Issue of April 16, 2010/ 2 Iyur 5770

Inside the main entrance of Yeshiva of South Shore stands a dark wood corner cabinet; on top of the cabinet is a yellow star with the word Jude. The glass display case houses three continuously changing video screens suspended over two concentration camp photos and a worn pair of small tefillin.

The memorial is part of a yeshiva-wide program called Project Zachor. The program’s intent is to not only educate the students regarding the Holocaust but to have them connect with their history on a personal level by recalling, through names and photographs, relatives who survived or perished in the Holocaust.

“We will get every child’s picture and how he’s related to a survivor or someone who passed away in the Holocaust,” explained Rabbi Mordechai Kamenetzky, dean and rosh yeshiva of Yeshiva of South Shore. The goal, he said, is to “connect the generations.”

The diorama will have varying exhibits of artifacts from the war and screens showing photographs of people and scenes before, during and after the war.

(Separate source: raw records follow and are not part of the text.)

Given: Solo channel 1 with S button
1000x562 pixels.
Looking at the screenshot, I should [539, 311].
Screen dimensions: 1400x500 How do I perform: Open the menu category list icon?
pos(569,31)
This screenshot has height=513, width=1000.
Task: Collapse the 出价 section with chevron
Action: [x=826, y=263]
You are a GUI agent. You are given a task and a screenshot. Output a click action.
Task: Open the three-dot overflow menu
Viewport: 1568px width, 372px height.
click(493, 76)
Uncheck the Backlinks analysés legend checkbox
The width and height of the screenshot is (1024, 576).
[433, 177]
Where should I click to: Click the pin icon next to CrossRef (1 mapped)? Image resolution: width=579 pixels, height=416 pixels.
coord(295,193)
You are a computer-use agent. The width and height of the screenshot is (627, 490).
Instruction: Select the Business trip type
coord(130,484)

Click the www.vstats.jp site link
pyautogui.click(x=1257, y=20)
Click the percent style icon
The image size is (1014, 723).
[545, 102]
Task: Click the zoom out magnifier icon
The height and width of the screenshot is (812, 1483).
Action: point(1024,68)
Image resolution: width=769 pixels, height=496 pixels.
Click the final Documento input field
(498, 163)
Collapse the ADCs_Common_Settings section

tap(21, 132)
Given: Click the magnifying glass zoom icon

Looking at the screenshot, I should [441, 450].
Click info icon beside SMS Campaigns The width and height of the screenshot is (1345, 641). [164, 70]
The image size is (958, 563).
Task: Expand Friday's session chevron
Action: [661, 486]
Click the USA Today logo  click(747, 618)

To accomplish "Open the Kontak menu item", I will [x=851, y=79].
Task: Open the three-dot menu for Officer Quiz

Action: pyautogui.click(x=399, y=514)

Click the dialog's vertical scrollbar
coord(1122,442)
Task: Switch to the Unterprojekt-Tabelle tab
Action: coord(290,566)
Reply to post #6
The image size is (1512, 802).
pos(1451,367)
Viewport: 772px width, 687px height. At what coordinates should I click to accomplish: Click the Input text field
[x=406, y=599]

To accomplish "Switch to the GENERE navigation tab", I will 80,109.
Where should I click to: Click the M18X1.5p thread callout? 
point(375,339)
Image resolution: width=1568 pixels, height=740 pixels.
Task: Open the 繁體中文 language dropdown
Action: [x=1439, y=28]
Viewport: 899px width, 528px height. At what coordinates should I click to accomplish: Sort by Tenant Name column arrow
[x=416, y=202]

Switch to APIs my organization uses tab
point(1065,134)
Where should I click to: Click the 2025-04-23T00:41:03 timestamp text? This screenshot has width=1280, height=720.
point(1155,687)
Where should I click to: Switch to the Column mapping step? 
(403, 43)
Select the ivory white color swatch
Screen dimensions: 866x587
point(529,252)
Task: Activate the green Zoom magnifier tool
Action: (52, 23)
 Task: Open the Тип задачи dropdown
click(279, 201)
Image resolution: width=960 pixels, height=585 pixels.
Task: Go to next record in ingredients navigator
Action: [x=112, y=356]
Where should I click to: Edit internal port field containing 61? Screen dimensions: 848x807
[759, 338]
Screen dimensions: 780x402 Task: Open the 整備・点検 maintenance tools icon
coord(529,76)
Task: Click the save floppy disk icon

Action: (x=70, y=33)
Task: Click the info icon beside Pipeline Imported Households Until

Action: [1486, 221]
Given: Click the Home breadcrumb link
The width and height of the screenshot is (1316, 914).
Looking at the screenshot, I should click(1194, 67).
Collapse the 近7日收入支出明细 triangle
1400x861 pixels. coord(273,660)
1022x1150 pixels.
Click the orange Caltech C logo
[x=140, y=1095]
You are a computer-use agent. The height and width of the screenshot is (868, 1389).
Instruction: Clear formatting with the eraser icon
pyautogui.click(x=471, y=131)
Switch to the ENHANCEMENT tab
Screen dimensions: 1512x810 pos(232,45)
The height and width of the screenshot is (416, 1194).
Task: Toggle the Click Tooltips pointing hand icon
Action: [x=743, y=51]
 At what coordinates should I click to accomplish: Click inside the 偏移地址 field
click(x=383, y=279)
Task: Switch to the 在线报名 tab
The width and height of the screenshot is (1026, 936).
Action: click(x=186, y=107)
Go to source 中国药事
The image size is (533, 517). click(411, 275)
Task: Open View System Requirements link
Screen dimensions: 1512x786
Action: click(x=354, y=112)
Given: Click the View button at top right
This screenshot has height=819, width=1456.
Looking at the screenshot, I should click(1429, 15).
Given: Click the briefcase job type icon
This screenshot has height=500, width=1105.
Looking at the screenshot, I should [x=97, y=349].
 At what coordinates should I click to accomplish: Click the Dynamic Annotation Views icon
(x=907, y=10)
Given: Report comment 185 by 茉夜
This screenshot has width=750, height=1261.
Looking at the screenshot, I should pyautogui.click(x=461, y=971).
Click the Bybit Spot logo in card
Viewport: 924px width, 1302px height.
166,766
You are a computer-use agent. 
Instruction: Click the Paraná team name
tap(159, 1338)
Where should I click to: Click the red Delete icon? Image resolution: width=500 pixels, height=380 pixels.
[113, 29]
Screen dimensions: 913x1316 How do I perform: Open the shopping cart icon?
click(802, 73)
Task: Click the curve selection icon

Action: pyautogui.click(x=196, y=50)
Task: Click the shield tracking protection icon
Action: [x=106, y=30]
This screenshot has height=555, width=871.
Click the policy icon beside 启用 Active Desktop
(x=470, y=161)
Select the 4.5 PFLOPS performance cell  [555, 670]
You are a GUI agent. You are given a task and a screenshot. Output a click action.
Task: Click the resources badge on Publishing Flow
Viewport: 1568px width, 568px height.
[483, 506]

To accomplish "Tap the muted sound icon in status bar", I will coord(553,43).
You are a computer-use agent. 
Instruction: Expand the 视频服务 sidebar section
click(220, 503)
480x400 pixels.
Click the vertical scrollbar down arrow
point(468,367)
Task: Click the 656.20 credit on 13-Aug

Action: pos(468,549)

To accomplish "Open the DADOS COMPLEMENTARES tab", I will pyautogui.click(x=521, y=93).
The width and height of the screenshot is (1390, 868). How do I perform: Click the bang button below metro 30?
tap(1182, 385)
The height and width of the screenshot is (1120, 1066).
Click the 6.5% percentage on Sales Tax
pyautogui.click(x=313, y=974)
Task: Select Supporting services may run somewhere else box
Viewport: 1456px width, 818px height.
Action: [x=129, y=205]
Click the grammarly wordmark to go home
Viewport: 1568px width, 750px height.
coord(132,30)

Each screen has its own quote and reserve of photographs. The first, “zechor yimot olam” — remembering the past, has pictures of Europe before the Holocaust. The second, “zechor et asher asa lcha” — remember what was done to you, has pictures of the Holocaust. The third, “zechor ezkarenu od” — I will continue to remember, has pictures of the students, implying the promise and hope for the future.

The program began on Yom Hashoah and will continue through the year and the next few years. Students fill out a form with their name, grade, relationship to a Holocaust survivor, the name of the survivor, and where the survivor lived. Students also submit a picture of themselves and pictures of relatives who survived or died in the Holocaust. Rabbi Kamenetzky said that most students, except for some students with Sephardic roots, have some connection through a relative.

While the yeshiva has a program about the Holocaust on Yom Hashoah, Rabbi Kamenetzky stressed that it wasn’t enough. "I don’t believe that the Shoah should be remembered just one day a year, but should be inculcated all year in limudei kodesh and limudei chol,” he said.

Rabbi Kamenetzky recounted a visit by Rabbi Isaac Herzog, the Chief Rabbi of Ireland and eventually the Chief Rabbi of Israel, to a yeshiva in Chicago in 1948; he had come from a monastery in France to find Jewish children hidden there during the Holocaust. Rabbi Herzog was repeatedly turned away from the monastery and told that the “Schwartzes and the Schindlers” were all Germans.

“We may have lost those children,” Rabbi Herzog related to the yeshiva students in Chicago, “ but we have you.”

“We have to carry on,” emphasized Rabbi Kamenetzky. The children “have to learn about the past and carry on the traditions.”

Ezra Sturm, 13, who is in the seventh grade in the yeshiva, said he understood the message.

“It’s important to know that people went through the Shoah and what they went through,” he said. All four of Sturm’s grandparents are survivors.

Nadav Menashy, 13, said that he was proud of his grandfather, survivor Rabbi Israel Post, of blessed memory, and was thankful to Hashem to have known him.

“They are the last generation to see survivors,” said Rabbi Kamenetzky. “They have to know that they are part of the chain.”